A Story About Browsers

I’m sometimes asked what browsers do I use and why. I use Firefox and Chrome, 95% of the time, and IE for those few Microsoft sites that are specially designed to work only with IE. Here is a story that shows an argument why I use those two.

A few days ago I used my father’s laptop to do some web browsing. My father is not a computer specialist, but he knows how do use a computer for basic stuff like writing documents, browsing the web or downloading pictures from his digital camera. His laptop runs Windows XP and he had IE 6. Seeing that I though that’s so 2006. So I decided to upgrade that to IE 8. While IE8 was downloading I also decided to download and install Chrome for my own use. It took about a minute to download and install it. I was already surfing the web with Chrome by the time IE8 had done downloading.

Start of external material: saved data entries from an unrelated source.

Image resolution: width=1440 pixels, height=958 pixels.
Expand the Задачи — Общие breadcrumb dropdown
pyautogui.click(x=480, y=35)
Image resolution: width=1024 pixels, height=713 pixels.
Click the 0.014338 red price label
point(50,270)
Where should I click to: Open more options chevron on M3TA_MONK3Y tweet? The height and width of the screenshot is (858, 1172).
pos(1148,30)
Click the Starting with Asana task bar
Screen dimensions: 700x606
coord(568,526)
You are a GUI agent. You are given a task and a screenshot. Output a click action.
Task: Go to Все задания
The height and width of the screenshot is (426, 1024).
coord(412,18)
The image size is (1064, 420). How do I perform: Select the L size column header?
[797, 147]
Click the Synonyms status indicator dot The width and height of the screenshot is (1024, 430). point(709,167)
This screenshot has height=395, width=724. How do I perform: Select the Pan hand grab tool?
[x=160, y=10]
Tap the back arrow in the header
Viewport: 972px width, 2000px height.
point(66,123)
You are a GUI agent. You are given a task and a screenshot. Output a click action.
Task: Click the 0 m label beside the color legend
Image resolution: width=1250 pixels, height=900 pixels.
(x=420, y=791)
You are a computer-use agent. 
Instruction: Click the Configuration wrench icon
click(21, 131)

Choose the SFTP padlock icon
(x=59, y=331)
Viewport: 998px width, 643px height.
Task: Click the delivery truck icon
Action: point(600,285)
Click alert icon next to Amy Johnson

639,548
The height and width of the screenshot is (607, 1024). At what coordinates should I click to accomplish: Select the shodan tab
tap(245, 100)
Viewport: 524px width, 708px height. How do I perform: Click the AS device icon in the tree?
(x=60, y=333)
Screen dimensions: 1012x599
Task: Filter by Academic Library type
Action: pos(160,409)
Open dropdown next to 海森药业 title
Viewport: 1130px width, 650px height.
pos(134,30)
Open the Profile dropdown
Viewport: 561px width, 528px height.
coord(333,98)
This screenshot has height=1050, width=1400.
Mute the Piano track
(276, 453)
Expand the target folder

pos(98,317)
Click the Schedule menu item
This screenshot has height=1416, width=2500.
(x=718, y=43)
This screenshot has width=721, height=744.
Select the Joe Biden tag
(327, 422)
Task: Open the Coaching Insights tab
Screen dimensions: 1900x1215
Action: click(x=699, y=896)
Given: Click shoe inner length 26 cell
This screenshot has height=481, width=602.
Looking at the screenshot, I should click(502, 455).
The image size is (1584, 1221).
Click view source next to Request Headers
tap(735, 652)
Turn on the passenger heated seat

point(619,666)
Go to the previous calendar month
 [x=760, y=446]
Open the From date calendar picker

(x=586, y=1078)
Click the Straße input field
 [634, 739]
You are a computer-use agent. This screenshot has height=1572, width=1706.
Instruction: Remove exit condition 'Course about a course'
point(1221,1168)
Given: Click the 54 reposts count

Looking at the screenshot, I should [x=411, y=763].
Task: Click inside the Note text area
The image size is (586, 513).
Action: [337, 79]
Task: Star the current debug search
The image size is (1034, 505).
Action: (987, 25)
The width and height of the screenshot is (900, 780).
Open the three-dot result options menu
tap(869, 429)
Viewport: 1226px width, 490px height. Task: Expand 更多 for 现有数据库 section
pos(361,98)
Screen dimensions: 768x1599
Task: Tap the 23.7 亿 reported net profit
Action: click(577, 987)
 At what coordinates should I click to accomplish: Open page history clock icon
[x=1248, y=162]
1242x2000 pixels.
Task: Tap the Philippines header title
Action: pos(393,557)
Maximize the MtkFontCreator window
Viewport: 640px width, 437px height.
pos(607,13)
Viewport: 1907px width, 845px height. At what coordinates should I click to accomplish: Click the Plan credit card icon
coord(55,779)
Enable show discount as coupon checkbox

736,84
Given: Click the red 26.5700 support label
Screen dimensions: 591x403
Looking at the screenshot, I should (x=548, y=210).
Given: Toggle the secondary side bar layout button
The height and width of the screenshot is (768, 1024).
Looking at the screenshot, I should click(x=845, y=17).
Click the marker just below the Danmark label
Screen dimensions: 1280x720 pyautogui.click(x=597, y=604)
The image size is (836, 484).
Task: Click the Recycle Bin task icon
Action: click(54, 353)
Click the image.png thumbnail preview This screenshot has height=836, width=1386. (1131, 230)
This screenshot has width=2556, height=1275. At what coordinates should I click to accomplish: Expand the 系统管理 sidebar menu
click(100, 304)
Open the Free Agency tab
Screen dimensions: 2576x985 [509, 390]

Next step was to start the installer, but surprise, IE8 was requiring .NET 3.5 SP1. This was only 56MB or something so it didn’t take lot of time to download (but this could be very different in other geographical locations), however I thought that was a prerequisite whose purpose I don’t necessary see. So I started to install it and surprise: I got an error message that .NET 2.0, which was already installed, could not be uninstalled because it was not found. After some failed re-attempts I decided to uninstall .NET 2.0 manually and it worked well. However, running the .NET 3.5 SP1 setup again ended with the same error. So I decided to try .NET 3.5 without SP1. After a longer download the setup ran into the same error. Next, I downloaded .NET 3.0 and tried to install, but with the same error. At that point it was quite clear to me that there was something wrong with the uninstallation of .NET 2.0. After reading reports of similar problems on the web and without any suggestion being actually helpful I decided to download version 2.0 of the framework. Its setup allowed me to Uninstall or Repair and I chose to Uninstall. It said everything was OK so I tried 3.5 SP1 setup again, and this time it worked! Finally I was able to start the IE8 installation and it required to download and install a few updates and a couple of Windows restarts, and eventually it was up and running, one hour later after starting!

So my question to Microsoft is: how do you expect someone without good knowledge about computers and software installation be able to go through such a scenario? Chrome installation worked gracefully with 3-4 clicks and in less than a minute I was able to use it already. IE8 requires lots of updates and prerequisites like .NET and restarts and God forbids something goes wrong, you’re lost in installation. If the installation doesn’t work, you don’t have a product!

This is one reason (and definitely not the most important one) I prefer Firefox and Chrome over IE.

2 Replies to “A Story About Browsers”

  1. I met similarly installing issues. That’s why my default browser became Chrome and the second it’s Firefox.